*Page excerpt*.
________________________________________

“In exchange for all you have done for me, I leave Bela to you.”
Gauri, wife of Subhash, in a letter informing him
that she has got a job in the west coast,
and is leaving him and her daughter.
The April 2015, book discussion on reading –The Lowland- from a viewpoint of the female characters –Bijoli-the mother-of Udayan-Subhash, Gauri –the daughter in law of the Mitras-two times over, Bela-the daughter ,Dr.Grant the counselor of Bela, Lorna –the student of Gauri who unraveled her in many ways, Elise Silva- whom Subhash eventully marries.
SUMMARY FROM GOODREADS
Growing up in Calcutta, born just fifteen months apart, Subhash and Udayan Mitra are inseparable brothers, one often mistaken for the other. But they are also opposites, with gravely different futures ahead of them. It is the 1960s, and Udayan–charismatic and impulsive–finds himself drawn to the Naxalite movement, a rebellion waged to eradicate inequity and poverty: he will give everything, risk all, for what he believes. Subhash, the dutiful son, does not share his brother’s political passion; he leaves home to pursue a life of scientific research in a quiet, coastal corner of America.

________________________________________

*Source excerpt*.
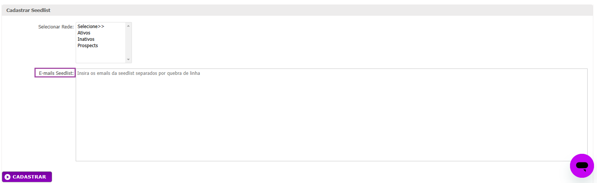Viewport: 597px width, 183px height.
Task: Click the play icon inside CADASTRAR button
Action: [x=7, y=177]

________________________________________

Continue the page about the book discussion of The Lowland, starting right after its last sentence.

But when Subhash learns what happened to his brother in the lowland outside their family’s home, he comes back to India, hoping to pick up the pieces of a shattered family, and to heal the wounds Udayan left behind–including those seared in the heart of his brother’s wife.
DISCUSSION POINT-WOMEN WRITING ABOUT WOMEN
In her essay – When we Dead Awaken:Writing as Re-vision (1971) Adrienne Rich writes
“An important insight of the radical women’s movement has been how divisive and how ultimately destructive is this myth of the special woman, who is also the token woman.”
In her essay, Rich writes that no male writer has written primarily or even largely for women, or with the sense of women’s criticism as a consideration when he chooses his materials, his theme, his language. But to a lesser or greater extent, every woman writer has written for men even when, like Virginia Woolf, she was supposed to be addressing women. Rich writes about re-reading Virginia Woolf’s A Room of One’s Own (1929) and senses the tone, a tone of a woman almost in touch with her anger, who is determined not to appear angry.
The discussion on the contours of life of women described by Lahiri, who many regard as one of the great living writers made us consider immigration, parenting and legacy in many interesting ways, in the context of Everyday life.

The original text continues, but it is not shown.